### Exercise material
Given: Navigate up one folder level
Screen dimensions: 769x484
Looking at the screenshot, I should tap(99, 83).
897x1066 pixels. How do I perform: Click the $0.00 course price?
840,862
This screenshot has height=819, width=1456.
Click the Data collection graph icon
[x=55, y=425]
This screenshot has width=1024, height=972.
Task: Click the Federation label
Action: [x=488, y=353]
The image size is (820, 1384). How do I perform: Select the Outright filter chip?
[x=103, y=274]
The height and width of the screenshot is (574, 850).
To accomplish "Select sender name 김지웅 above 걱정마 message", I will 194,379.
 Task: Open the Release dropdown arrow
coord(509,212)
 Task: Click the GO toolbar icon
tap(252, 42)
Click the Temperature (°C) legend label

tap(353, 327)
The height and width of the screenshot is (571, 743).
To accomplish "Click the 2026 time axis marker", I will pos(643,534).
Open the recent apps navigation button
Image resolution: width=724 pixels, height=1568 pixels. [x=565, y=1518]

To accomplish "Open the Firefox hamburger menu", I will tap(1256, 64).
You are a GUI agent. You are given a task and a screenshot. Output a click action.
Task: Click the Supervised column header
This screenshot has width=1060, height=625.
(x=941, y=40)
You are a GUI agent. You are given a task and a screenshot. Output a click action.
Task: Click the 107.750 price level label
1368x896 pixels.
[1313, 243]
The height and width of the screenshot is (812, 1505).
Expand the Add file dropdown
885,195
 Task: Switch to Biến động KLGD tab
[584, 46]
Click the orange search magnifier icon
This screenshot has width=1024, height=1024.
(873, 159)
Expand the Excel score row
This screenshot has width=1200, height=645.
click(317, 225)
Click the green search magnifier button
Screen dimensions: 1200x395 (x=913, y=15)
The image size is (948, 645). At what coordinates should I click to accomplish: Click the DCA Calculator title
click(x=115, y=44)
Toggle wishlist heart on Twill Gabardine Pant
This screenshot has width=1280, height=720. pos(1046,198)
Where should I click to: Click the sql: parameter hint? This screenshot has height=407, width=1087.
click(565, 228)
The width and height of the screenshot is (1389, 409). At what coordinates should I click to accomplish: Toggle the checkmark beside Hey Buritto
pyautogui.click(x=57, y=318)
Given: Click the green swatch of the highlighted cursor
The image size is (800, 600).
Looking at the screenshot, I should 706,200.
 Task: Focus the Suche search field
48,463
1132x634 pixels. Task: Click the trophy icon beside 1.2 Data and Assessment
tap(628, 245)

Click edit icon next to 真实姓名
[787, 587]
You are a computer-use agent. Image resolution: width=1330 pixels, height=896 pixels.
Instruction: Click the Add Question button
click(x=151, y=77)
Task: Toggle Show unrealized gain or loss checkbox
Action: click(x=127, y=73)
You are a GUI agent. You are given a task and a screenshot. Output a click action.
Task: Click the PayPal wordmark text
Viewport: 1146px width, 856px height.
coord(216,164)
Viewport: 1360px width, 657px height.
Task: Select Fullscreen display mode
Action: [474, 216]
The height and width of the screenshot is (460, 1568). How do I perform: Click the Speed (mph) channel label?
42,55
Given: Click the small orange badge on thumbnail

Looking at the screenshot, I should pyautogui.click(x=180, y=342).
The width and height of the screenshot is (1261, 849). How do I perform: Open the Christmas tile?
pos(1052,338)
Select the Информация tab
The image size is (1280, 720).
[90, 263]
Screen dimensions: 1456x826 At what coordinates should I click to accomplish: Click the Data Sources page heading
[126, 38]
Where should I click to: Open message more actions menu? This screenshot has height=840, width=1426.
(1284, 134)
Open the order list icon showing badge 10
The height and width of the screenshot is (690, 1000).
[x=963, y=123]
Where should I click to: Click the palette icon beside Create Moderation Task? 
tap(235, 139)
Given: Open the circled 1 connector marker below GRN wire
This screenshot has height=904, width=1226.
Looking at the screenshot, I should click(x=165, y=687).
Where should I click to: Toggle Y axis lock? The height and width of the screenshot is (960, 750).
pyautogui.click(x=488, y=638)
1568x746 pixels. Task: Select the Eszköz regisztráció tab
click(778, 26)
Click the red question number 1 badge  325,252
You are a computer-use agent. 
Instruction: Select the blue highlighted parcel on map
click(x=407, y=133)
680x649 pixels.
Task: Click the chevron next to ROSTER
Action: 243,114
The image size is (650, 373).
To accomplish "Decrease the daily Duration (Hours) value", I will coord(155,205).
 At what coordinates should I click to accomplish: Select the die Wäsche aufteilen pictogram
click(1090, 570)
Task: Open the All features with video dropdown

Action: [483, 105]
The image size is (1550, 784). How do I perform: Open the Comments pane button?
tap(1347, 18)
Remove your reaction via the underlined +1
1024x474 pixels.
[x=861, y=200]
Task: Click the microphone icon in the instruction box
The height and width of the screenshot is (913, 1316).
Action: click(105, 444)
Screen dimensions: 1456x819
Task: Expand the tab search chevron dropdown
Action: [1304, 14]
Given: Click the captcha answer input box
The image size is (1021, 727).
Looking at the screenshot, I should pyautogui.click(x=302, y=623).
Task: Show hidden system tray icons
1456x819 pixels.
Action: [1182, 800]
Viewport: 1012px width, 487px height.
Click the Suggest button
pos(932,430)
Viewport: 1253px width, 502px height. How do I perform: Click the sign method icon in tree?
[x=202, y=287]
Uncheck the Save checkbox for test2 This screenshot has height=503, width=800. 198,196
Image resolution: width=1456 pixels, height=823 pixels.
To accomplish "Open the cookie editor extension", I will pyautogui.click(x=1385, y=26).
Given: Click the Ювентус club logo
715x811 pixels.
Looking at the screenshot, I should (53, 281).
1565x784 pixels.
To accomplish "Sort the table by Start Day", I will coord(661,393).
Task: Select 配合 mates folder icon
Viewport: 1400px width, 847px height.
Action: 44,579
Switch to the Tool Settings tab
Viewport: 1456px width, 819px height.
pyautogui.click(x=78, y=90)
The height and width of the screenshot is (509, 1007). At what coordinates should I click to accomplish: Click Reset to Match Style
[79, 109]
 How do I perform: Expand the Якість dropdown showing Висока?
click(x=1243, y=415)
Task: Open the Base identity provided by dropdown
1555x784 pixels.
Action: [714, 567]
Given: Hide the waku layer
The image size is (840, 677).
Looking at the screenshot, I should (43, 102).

### To be done
Reproduce the records between the line containing "Where should I click to: Toggle" and the line containing "Action: 243,114", inclusive, with no changes.

### Solution to this problem
Where should I click to: Toggle Y axis lock? The height and width of the screenshot is (960, 750).
pyautogui.click(x=488, y=638)
1568x746 pixels. Task: Select the Eszköz regisztráció tab
click(778, 26)
Click the red question number 1 badge  325,252
You are a computer-use agent. 
Instruction: Select the blue highlighted parcel on map
click(x=407, y=133)
680x649 pixels.
Task: Click the chevron next to ROSTER
Action: 243,114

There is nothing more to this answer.